There’s only six weeks to go until the European Health and Safety Week 2016, with the theme this year of: “Healthy Workplaces for all Ages.” Further information about the event can be found here, but as we count down each passing week, we’ll take a brief look at one of the relevant topical issues.
This week we’re considering the aging workforce.
Although the term ‘ageing workforce’ is often used, in reality we are all ageing, and throughout our working lives our bodies undergo numerous changes. In many cases these changes are not significant; or are more than made up for by other positive attributes such as greater experience, improved judgement, and more job related knowledge.
However, employers must consider these changes when managing the health and safety of their staff. UNISON’s guide, “The Aging Workforce” advises branches on how they can work with employers to ensure they meet these responsibilities in a fair and non-discriminatory manner. Employers will also need to do more to adapt work to the changing needs of employees if the desire of successive governments to increase the employment rates among older workers is to be achieved.
Employers should carry out suitable and sufficient risk assessments of the hazards their employees may be exposed to at work, and should consider any particularly vulnerable groups.
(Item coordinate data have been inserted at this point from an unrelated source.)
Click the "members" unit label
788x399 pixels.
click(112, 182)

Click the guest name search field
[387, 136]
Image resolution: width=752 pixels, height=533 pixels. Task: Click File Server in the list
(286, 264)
They must not discriminate against workers because of their:
age (unless that there is an objective justification where such treatment is proportionate to a legitimate aim), or
disability (which therefore requires an employer to make reasonable adjustments).
What can safety reps do?
Make sure sickness absence polices recognise that older works may take more time off for chronic health problems (but are less likely to have frequent short term absences).
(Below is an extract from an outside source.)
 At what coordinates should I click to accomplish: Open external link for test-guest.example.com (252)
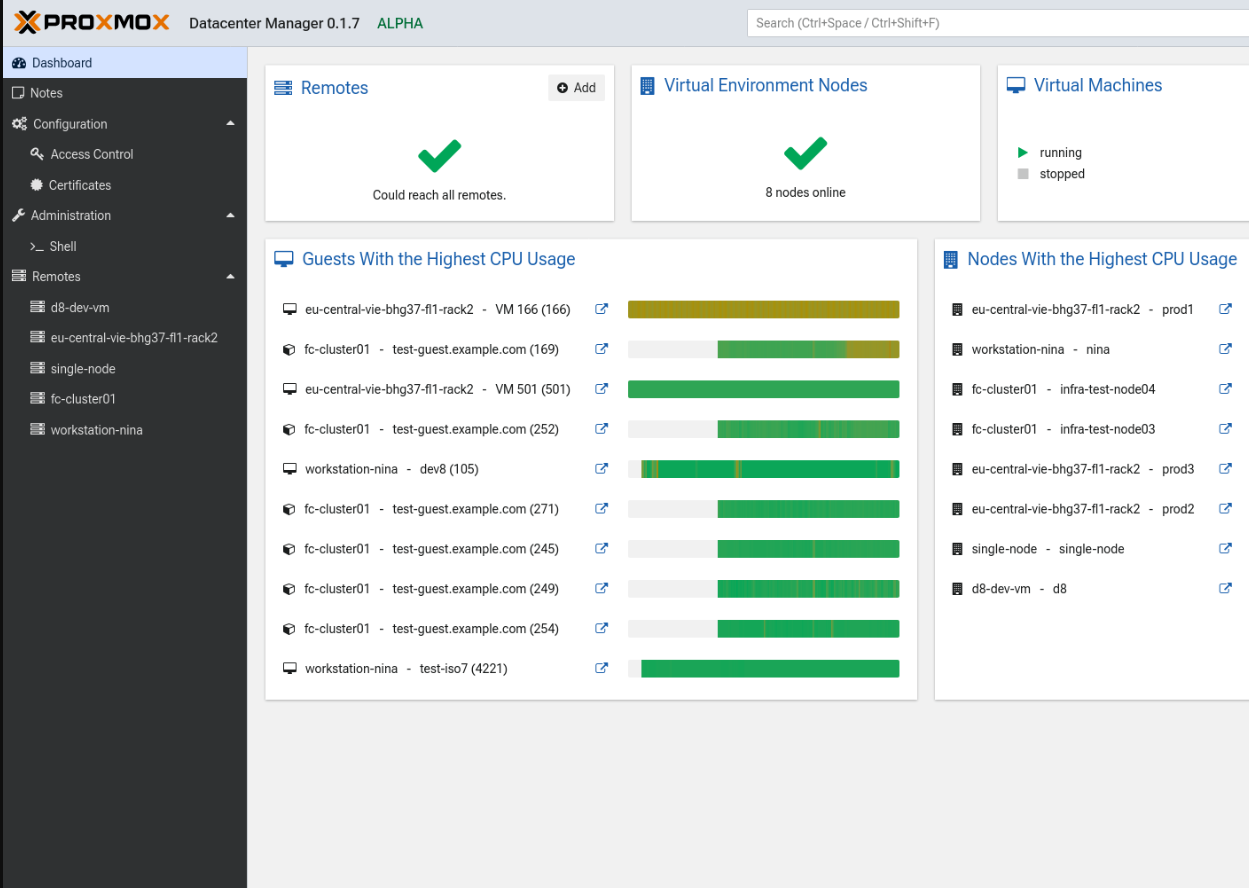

Ensure as a reasonable adjustment, that time off work due to disability is managed separately to sick leave.
If due to changing capabilities, job tasks or demands need to be altered or even a complete redeployment is required, make sure this is handled sensitively and with the workers agreement.
Ensure that reasonable adjustments are made to the working environment.
Make sure that relevant risk assessments, policies, procedures, and adjustments are gender and age neutral, and consider those who may be particularly vulnerable due to their age.